John Haliburton calls his shot: 'We have a team in Indiana, world. Come see us.'
Tyrese's dad knew there was no keeping his under-the-weather son from playing on Monday. "You couldn’t hold him back if you wanted to.”
John Haliburton wasn’t leaving the court anytime soon.
As the buzzer sounded to the Pacers’ 122-112 win over the Boston Celtics on Monday to advance on in the NBA’s In-Season Tournament, Tyrese’s dad moved from his courtside seat to the other side of the basket stanchion to celebrate with some of the players on their way off the court.
They had just pulled off the upset and improved to 5-0 in tournament play. He wasn’t surprised because he saw it coming all along.
“I told everybody that we were going to beat Boston,” John told Fieldhouse Files after the game. “We didn’t need any luck because I don’t believe in it.
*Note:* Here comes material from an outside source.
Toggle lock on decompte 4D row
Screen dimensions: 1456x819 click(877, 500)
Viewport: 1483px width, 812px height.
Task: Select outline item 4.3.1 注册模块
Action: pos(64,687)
It was all fate. When I say something and God is saying it, you can’t miss.”
The Pacers outscored the Celtics by 14 points in the third quarter, then used a late 9-0 spurt to put the game away. Of course, at the center of it, was one of John’s sons: Tyrese.
On the big stage against arguably the best team in the NBA, Tyrese recorded his first NBA triple-double (26 points, 10 rebounds and 13 assists) despite not feeling close to 100%.
But big players — franchise players — rise up in the biggest moments.
Haliburton sat out the previous game in Miami, then spent the next two days on meds and in bed trying to get healthy enough for the game. Still, there was zero chance he would miss this game.
“There was no doubt about that,” he said after the win. “I don’t care what was going on.”
So not only did he play and elevate his team, scoring or assisting on 24 of their first 27 points in the second half, but he also sealed the win with a big four-point play with 1:33 to play.
“What I liked about it was he showed up,” John said. “That’s what we got to have. He showed up and did what he’s supposed to do. All I can say is put some respect on his name.”
John then turned around, lifted both arms up to point to the back of his custom aqua-colored long-sleeve t-shirt that matched the team’s tournament court.
“Because he is him,” he continued.
“He’s not feeling too great, but sometimes we have to push ourselves. If you ain’t feeling good enough to play, don’t go out and hurt your team. But he looked at me and said, ‘Dad, I’m good.’